## Compito scritto A
Riscrivi per intero tutte le voci, istruzioni comprese, e sposta di 23 unità ogni coordinata che compare nelle loro risposte. Ometti le immagini.

## Estratto del documento
----------------
Hugo Race, l’instancabile Hugo Race. Ogni tanto è bello fermarlo e interrogarlo sui suoi mille progetti, che in questi giorni lo vedono pubblicare un disco con i Fatalists aka Sacri Cuori (24 Hours To Nowhere) e suonare in Italia e in tutta Europa con i True Spirit. Se siete fan dell’artista australiano, questo incontro-intervista è un buon modo per riflettere sulla sua musica e sul suo mondo. Per una volta non si parla di Nick Cave (il solito blah blah blah dei media a proposito dell’ex Bad Seed Hugo Race di cui non si può altro che essere stanchi!) – ma fra i mille argomenti affrontati troverete anche il suo personale ricordo dell’antico amico Jeffrey Lee Pierce (Gun Club). Accomodatevi e buona lettura.
Ho letto nelle note di presentazione a 24 Hours To Nowhere che il disco ti ha preso una anno per la scrittura ma appena una settimana per inciderlo. Un anno per scriverlo: stavi cercando un concept che legasse tutti i brani?
Il disco è come se davvero fosse uscito da nessun posto. Non avevo ben chiaro da dove arrivasse l’ispirazione finché non ho scritto i primi brani – No God In The Sky e Until You Surrender – e a quel punto ho capito che sarebbe stato un viaggio sperimentale nel mondo interiore della memoria e dell’emozione. L’unico modo per scrivere un disco del genere era di farlo esclusivamente per me stesso – pensavo che avrebbe fatto lo stesso se lo avessi pubblicato o no, ciò che mi importava veramente era che si misurasse con la mia personale visione di quello che per me è il quotidiano cosmico mistero di vita e di morte. Potrebbe essere visto come una lettera, a me stesso – come se volessi spiegare i miei pensieri – ma anche scritta alla mia compagna e, in verità, non solo a lei ma anche parzialmente scritta da lei siccome abbiamo scritto tre brani insieme.
----------------
## Dati forniti
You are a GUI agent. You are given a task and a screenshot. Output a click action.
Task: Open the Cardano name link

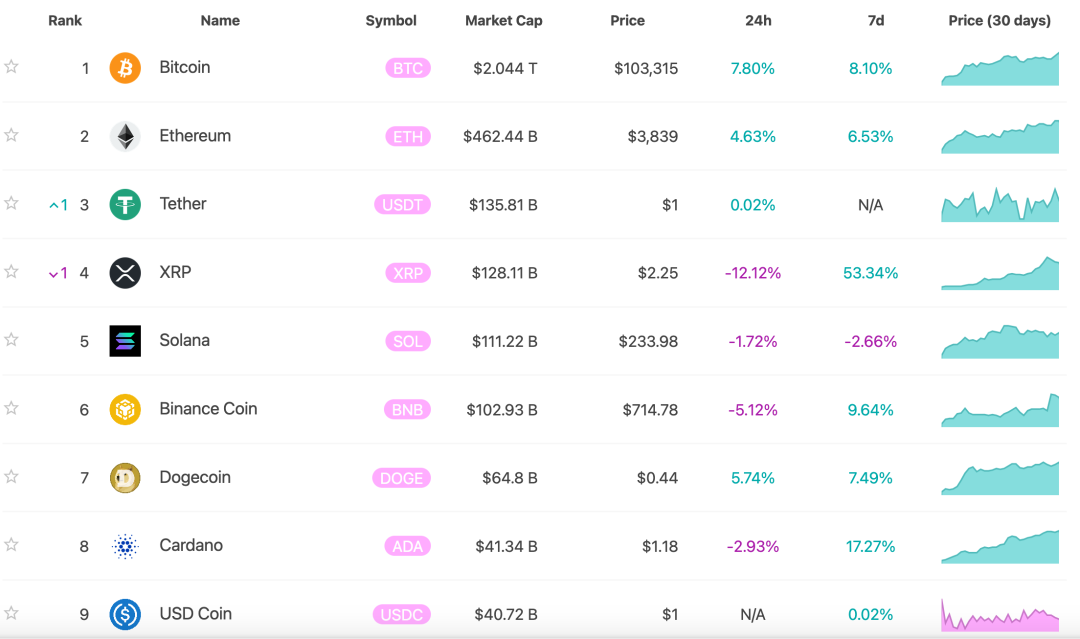pyautogui.click(x=191, y=545)
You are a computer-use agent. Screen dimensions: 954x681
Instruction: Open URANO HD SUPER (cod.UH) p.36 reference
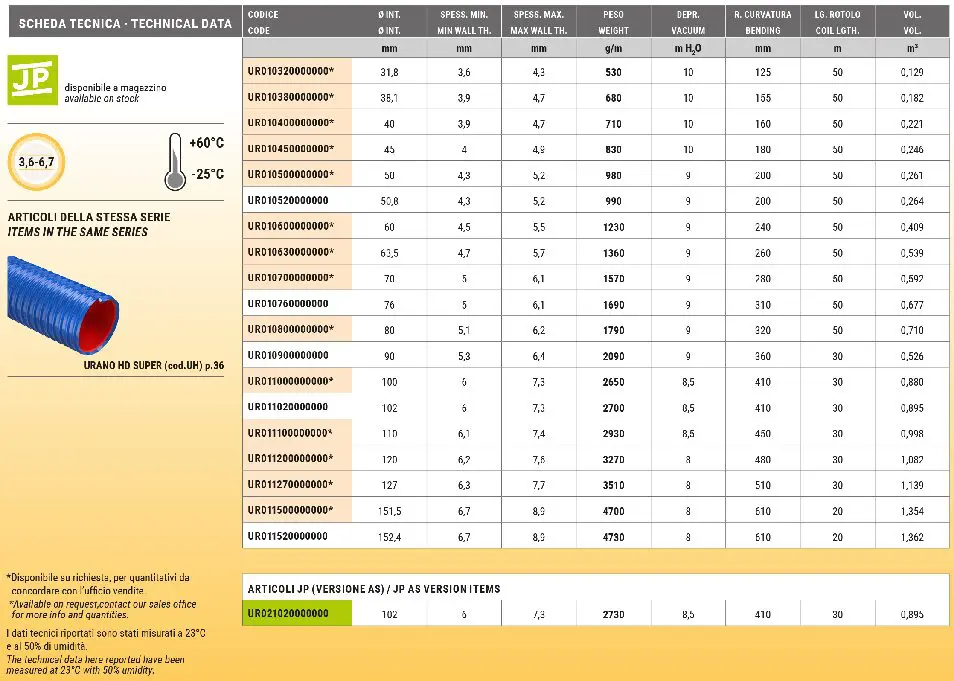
----------------
## Compito scritto B
Riporta il passo dell'intervista che si apre con le parole contenenti "Il disco è come" e si chiude con "tre brani insieme.", sostituendo "disco" con "album".

## Risultato dell'esercizio A
You are a GUI agent. You are given a task and a screenshot. Output a click action.
Task: Open the Cardano name link

pyautogui.click(x=214, y=568)
You are a computer-use agent. Screen dimensions: 954x681
Instruction: Open URANO HD SUPER (cod.UH) p.36 reference

## Risultato dell'esercizio B
Il album è come se davvero fosse uscito da nessun posto. Non avevo ben chiaro da dove arrivasse l’ispirazione finché non ho scritto i primi brani – No God In The Sky e Until You Surrender – e a quel punto ho capito che sarebbe stato un viaggio sperimentale nel mondo interiore della memoria e dell’emozione. L’unico modo per scrivere un album del genere era di farlo esclusivamente per me stesso – pensavo che avrebbe fatto lo stesso se lo avessi pubblicato o no, ciò che mi importava veramente era che si misurasse con la mia personale visione di quello che per me è il quotidiano cosmico mistero di vita e di morte. Potrebbe essere visto come una lettera, a me stesso – come se volessi spiegare i miei pensieri – ma anche scritta alla mia compagna e, in verità, non solo a lei ma anche parzialmente scritta da lei siccome abbiamo scritto tre brani insieme.